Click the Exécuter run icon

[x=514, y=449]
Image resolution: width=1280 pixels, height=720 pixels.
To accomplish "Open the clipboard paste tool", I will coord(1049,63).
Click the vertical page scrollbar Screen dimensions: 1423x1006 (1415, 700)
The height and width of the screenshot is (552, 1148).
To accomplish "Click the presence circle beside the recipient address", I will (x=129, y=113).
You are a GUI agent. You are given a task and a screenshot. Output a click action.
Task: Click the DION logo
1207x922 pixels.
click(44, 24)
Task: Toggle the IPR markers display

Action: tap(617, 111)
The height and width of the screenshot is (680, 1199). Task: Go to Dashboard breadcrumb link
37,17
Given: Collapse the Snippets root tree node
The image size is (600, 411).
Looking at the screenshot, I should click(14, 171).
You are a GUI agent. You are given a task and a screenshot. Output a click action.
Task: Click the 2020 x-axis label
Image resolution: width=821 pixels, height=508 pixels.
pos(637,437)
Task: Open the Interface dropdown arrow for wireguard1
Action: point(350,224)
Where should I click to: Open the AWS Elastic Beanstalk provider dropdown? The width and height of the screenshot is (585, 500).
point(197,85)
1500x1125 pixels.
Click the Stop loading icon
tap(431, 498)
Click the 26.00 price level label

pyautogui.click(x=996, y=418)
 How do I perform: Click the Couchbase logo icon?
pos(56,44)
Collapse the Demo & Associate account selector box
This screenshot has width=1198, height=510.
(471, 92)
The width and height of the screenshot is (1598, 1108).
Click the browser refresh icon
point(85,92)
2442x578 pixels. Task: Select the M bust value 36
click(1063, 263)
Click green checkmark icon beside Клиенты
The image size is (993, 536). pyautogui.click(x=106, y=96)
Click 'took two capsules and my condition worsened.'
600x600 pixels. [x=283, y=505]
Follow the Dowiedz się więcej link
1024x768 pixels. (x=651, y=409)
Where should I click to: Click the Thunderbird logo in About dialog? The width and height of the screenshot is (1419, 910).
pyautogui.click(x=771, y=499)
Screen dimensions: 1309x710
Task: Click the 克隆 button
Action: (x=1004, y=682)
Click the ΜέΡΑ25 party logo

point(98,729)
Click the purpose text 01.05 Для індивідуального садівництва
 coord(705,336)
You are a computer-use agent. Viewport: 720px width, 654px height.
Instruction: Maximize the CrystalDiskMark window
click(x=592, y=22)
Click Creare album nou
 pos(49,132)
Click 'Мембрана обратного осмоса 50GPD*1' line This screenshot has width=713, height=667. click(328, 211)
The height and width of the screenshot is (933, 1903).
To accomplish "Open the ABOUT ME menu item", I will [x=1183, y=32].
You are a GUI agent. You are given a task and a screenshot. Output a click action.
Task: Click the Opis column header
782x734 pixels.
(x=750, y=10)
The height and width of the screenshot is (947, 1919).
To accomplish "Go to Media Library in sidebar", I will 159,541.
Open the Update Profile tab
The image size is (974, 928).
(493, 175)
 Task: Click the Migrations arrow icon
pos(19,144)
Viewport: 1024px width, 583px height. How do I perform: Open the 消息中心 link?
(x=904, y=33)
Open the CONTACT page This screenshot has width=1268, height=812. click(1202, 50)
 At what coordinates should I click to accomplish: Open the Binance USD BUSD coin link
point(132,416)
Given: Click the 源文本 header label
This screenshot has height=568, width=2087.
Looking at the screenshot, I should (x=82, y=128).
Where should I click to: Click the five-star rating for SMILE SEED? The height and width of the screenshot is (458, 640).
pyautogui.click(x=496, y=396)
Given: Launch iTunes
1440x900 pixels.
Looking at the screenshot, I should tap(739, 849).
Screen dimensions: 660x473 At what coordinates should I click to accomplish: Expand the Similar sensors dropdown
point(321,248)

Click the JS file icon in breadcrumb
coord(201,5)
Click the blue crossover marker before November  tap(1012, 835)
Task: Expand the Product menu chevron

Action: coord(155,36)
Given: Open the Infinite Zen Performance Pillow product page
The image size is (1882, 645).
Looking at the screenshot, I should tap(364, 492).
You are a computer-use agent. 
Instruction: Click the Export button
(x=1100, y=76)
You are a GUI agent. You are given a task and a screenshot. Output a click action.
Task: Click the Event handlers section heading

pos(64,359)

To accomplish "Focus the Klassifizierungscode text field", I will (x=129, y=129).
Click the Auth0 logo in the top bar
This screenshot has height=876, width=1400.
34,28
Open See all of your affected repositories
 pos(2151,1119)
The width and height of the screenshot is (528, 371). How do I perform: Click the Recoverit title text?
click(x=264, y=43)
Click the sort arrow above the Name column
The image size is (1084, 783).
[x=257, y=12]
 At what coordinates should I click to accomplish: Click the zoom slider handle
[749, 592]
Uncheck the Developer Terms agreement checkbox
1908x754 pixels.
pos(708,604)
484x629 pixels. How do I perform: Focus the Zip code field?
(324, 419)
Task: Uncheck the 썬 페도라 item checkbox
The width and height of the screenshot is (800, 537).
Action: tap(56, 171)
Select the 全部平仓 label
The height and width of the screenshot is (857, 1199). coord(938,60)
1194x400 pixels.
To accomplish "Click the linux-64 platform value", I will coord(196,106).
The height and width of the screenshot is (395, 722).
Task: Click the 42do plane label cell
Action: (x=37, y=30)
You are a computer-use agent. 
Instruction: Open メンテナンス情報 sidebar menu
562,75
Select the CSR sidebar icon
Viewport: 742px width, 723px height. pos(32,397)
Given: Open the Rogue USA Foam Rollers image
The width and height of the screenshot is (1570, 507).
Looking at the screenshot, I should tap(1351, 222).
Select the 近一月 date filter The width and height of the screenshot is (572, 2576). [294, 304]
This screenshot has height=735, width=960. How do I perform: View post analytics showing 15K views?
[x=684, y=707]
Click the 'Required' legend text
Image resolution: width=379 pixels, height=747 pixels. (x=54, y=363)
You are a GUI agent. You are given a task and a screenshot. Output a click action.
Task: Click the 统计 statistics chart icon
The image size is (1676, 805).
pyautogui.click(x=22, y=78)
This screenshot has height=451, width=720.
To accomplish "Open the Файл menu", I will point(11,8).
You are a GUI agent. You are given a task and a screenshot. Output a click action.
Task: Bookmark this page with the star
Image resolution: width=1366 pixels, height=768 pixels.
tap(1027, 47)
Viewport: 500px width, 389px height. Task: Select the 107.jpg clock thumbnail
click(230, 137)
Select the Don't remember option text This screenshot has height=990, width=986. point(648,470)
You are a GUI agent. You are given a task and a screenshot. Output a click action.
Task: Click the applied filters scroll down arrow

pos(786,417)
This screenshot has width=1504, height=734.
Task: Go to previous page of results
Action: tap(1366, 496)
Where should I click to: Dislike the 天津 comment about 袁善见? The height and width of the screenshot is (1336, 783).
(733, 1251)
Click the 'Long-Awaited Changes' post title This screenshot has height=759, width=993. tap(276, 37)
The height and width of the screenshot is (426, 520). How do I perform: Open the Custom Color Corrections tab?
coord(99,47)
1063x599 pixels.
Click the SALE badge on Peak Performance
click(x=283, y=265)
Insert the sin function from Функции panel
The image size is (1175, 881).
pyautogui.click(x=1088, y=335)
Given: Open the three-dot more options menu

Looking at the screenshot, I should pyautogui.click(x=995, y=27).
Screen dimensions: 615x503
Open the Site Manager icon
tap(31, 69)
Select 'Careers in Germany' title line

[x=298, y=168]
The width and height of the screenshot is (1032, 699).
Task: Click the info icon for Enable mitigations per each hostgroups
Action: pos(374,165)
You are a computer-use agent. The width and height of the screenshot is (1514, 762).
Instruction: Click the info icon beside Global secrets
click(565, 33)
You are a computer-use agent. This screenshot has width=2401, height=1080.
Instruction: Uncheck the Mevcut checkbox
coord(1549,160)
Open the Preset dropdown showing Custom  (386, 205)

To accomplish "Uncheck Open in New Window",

____

▶ _Your task_
Above are the entries; count how many of their lines contain the word "Collapse" and give only that number.

▶ _Problem solution_
2